You are not permitted to download, save or email this image. Visit image gallery to purchase the image.
Last week, Dame Margaret Bazley laid bare the abominable behaviour that took place in one of New Zealand’s top-ranked law firms. Dame Margaret found appalling behaviour such as bullying was limited to particular pockets within Russell McVeagh, which employs more than 350 people in its Auckland and Wellington offices.
Decisive steps are needed to stamp out such behaviour.Dame Margaret made no finding whether claims of sexual harassment and assault were proven but said Russell McVeagh handled the incidents poorly and failure had serious consequences for people involved.
There were two types of reaction from women in New Zealand following the report. One was a warning to powerful men about starting to feel nervous about past deeds. Women should not doubt that speaking about sexual harassment and assault can bring about change.
Prominent lawyers Catriona MacLennan and Olivia Wensley, who have fronted calls for change, say the Bazley report glosses over the worst behaviour, leans too heavily on alcohol as a catalyst — as opposed to exploited power imbalance — and does not go far enough in calling for sanctions of the firm or the alleged perpetrators.
The matter is now in the hands of the Law Society and Russell McVeagh, two entities which have been minimising and downplaying the incidents. This will hardly inspire confidence or trust in the public watching events unfold.
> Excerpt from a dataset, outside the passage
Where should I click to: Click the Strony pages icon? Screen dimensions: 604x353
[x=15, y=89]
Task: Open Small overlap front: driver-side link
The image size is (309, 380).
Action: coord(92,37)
Justice Minister Andrew Little is to study the recommendations.
The #metoo movement is naming and shaming alleged male gropers around the world. There was a start to the campaign in New Zealand but it seems to have quietly faded away, hopefully because of a lack of candidates — how unlikely that may seem.
It is not just young women at risk as allegations against gay male movie star Kevin Spacey prove. Some predatory males become leaders in youth groups with the intent purpose of grooming boys. This is sickening and may be one of the reasons some of these groups are faltering as numbers fall.
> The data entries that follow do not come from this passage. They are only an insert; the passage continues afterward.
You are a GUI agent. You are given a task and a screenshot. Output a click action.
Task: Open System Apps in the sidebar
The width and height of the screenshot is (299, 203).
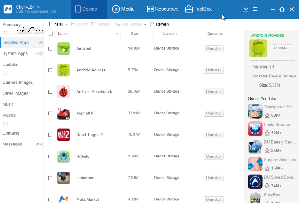click(15, 54)
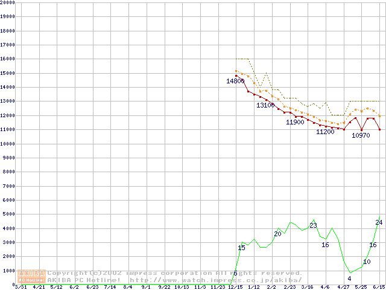Click the 20000 y-axis value

coord(7,2)
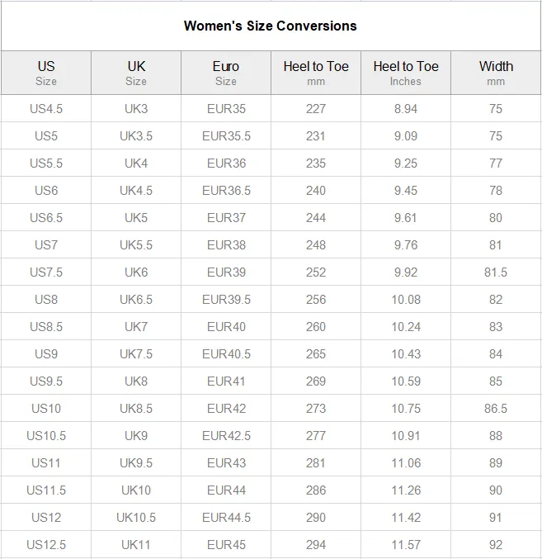Select the 81.5 width cell
Viewport: 542px width, 559px height.
tap(496, 272)
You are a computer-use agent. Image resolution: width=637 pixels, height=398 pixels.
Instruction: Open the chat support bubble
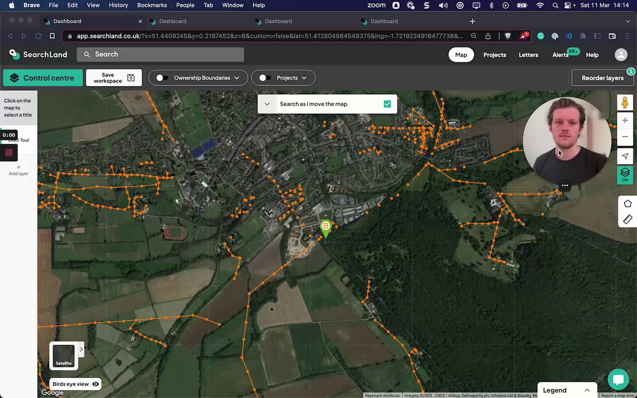[x=618, y=380]
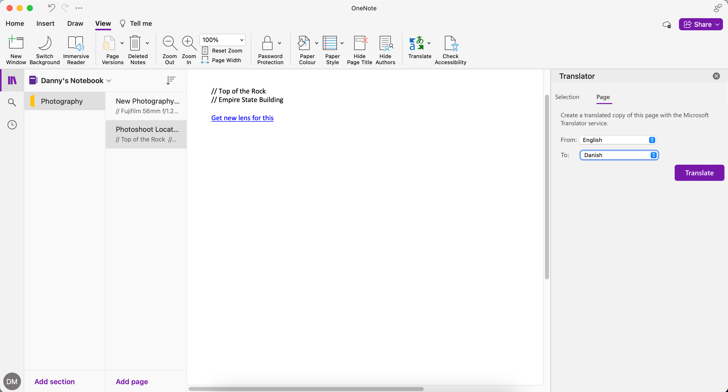The height and width of the screenshot is (392, 728).
Task: Follow the Get new lens for this link
Action: pos(242,118)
Allegations have been made about inappropriate behaviour at a Labour Party youth camp, the consequences of which will now be played out in court.A report out late last week indicated some in the police are guilty of covering up charges of abuse perpetrated by some of their colleagues.
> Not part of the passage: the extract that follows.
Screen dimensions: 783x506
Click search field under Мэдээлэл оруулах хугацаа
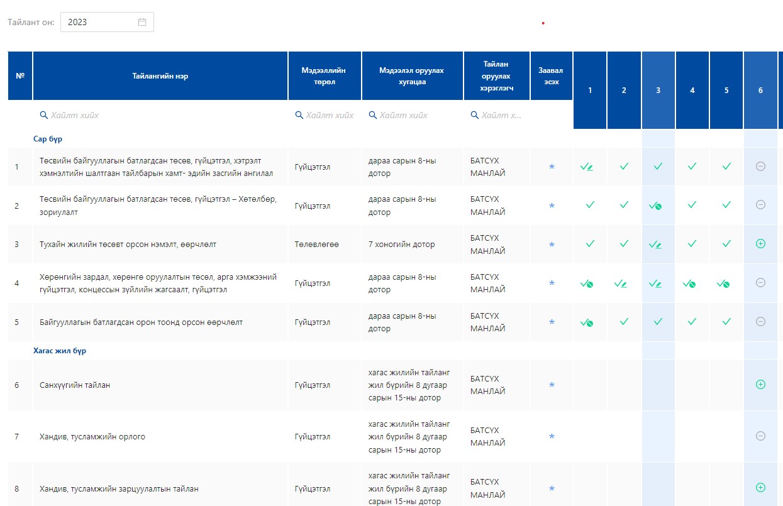[412, 115]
On that note, the new Deputy Commissioner of Police Wally Haumaha’s appointment is coming under scrutiny. Mr Haumaha was friends with the men accused of raping Louise Nicholas and he continued to support them after the scandal broke.
The terms of reference into an inquiry into Mr Haumaha’s appointment will focus on the State Services Commission’s appointment process and whether all relevant information was appropriately provided or gathered by it during the appointment process and if not, why not.
Mr Haumaha is being given credit by those who know him for helping change the culture in the police. His previous behaviour has come back to haunt him, underscoring the need to find a place where a line can be drawn if someone proves rehabilitated.
However, it is the behaviour powerful males display to young women which continues to disturb the general public. Parents of current law students will now be wondering what their daughters will face if they get accepted into a large law firm. Apart from the long hours for relatively low pay, their daughters may have to be on full alert against overtures from older entitled men.
This cannot and must not continue. Those receiving unwanted attention must feel confident to stand up and speak out. They must also feel protected in the process. As a nation, we cannot step aside from the duty all of us carry to protect each other from atrocious behaviour.